Christina Wible’s debut follows the life of Hope Moran, who ekes out a living as a Broadway dresser. A dresser, in theater terms, is one who babysits and coddles and, yes, even dresses a theater actor when a wardrobe change is required. She also moonlights as an Episcopalian priest, filling in for various churches and doing good deeds, particularly among the homeless. One afternoon, she turns to life saving by pushing celebrity thespian Ian Pfeiffer out of the path of a kidnapper’s bullet. His family is not so fortunate; they die in a fiery car crash.

The show must go on. Hope, hired for her expertise in dressing and spiritual counseling, keeps Ian performing. Their close association turns to friendship, punctuated by a brief sexual encounter. As a result of some convenient plot manipulation, Ian heads to Central America to shoot a movie while Hope gestates, delivering a daughter with the help of a circle of women friends. The sense of community and friendship among the theater crowd rings true and adds another layer of enjoyment for the reader. The slightly prosaic mystery concerning the kidnapper offers a little suspense. A niggling problem—Ian’s lack of interest in sex—hovers in the background to be hurriedly resolved as the book ends.

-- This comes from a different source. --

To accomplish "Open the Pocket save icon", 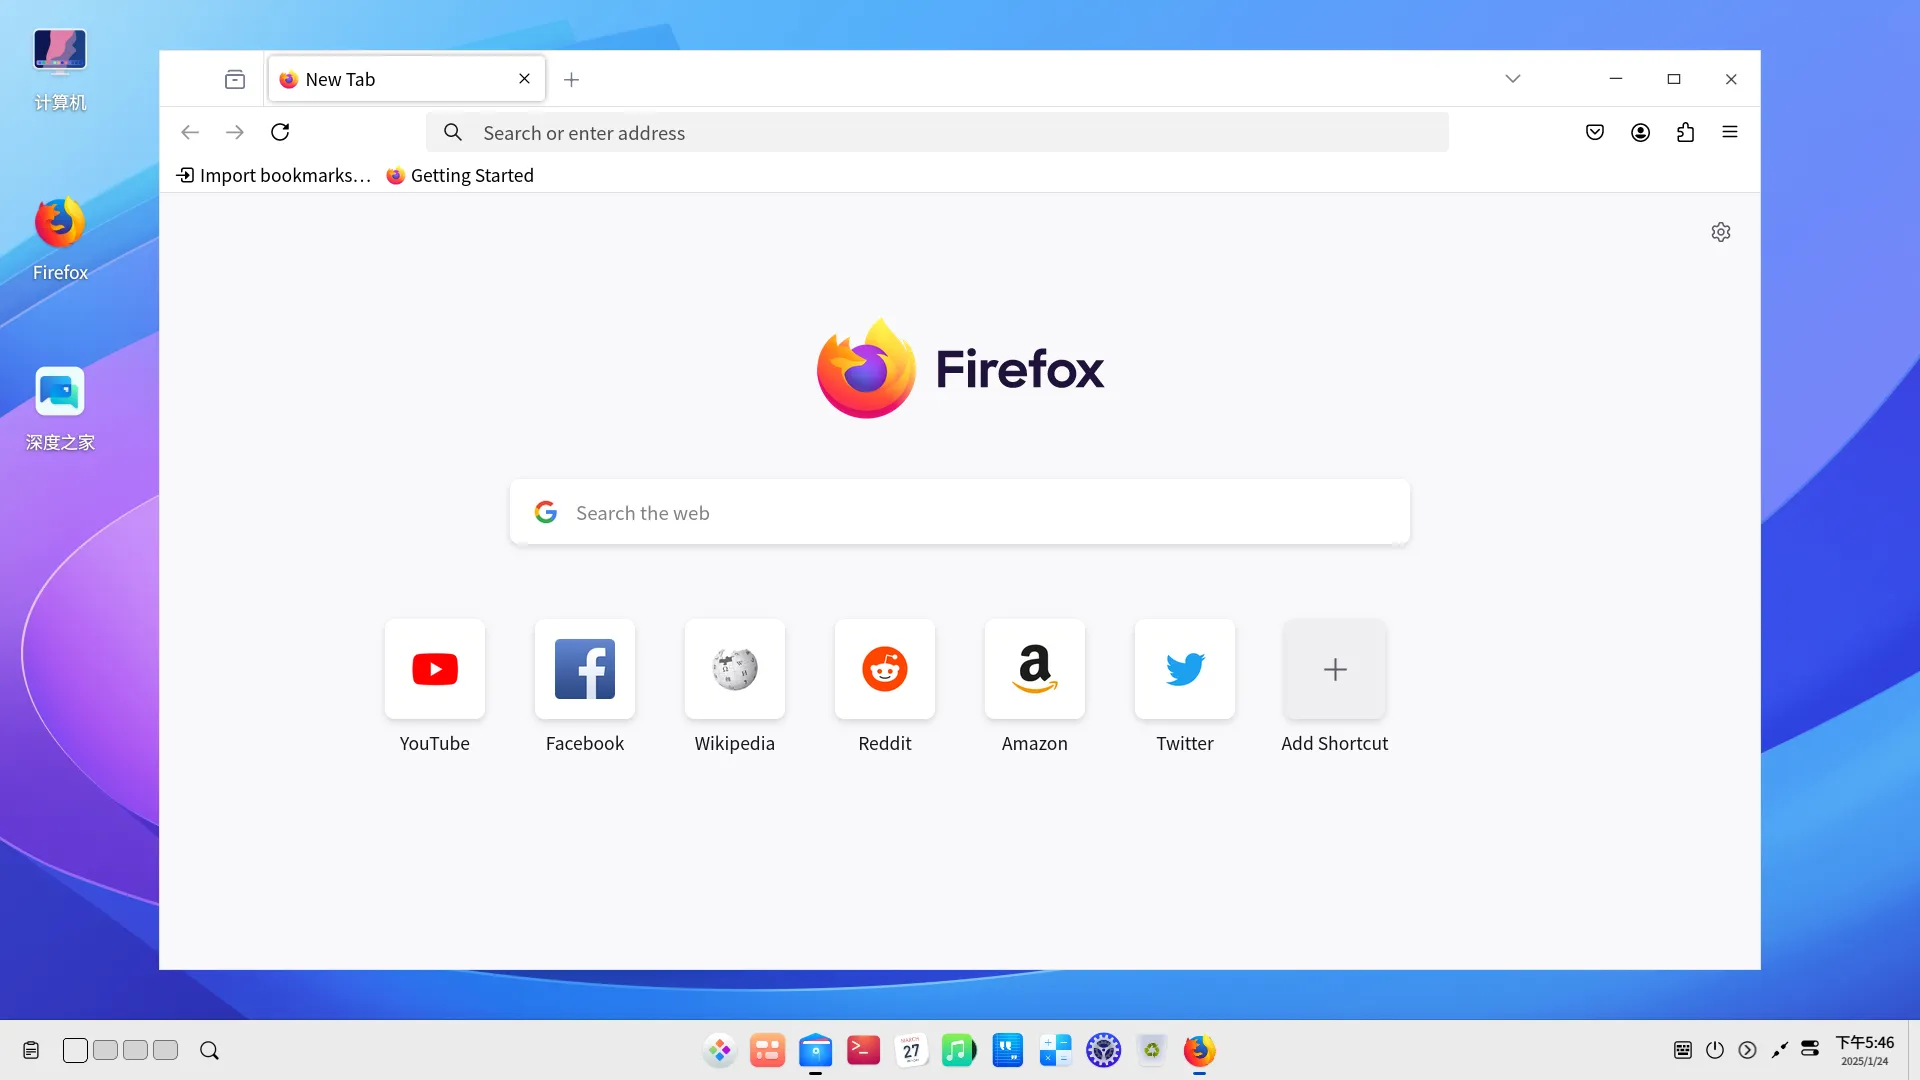I will [1595, 132].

The story of Hope and Ian’s relationship follows an all too familiar pattern: Ian doesn’t know he’s a father, and Hope works hard to keep father and daughter from meeting. Their lives diverge and years later converge again, resulting in a bittersweet ending.

It is the details concerning theater life that save this book from mediocrity. “Amy made her opening speech, and Ian clenched and unclenched his fists,” Wible writes. “He leaned back, and she put her hand squarely in the middle of his back. He leaned harder against the hand and then propelled himself out onto the stage for his entrance. The applause was deafening, and she could see both Amy and Ian struggle to stay in the moment.”

Overall, the writing flows well, but there are a few problems, including clumps of information, poor transitions from scene to scene, and a tendency to tell rather than show. For example, Wible writes, “Hope had last worked with Amy on some children’s musical where Amy was some over-costumed singing animal. She remembered the costume with a skirt so big it wouldn’t fit through the dressing room door, forcing Amy to make up in the dressing room and then costume in the wings.”

Tighter writing, a good editing, and better use of fiction writing techniques would greatly improve this novel. Nevertheless, In Between Goodbyes will be enjoyed by readers who like a good-hearted heroine, a worthy man who stays true to his love, and the smell of greasepaint.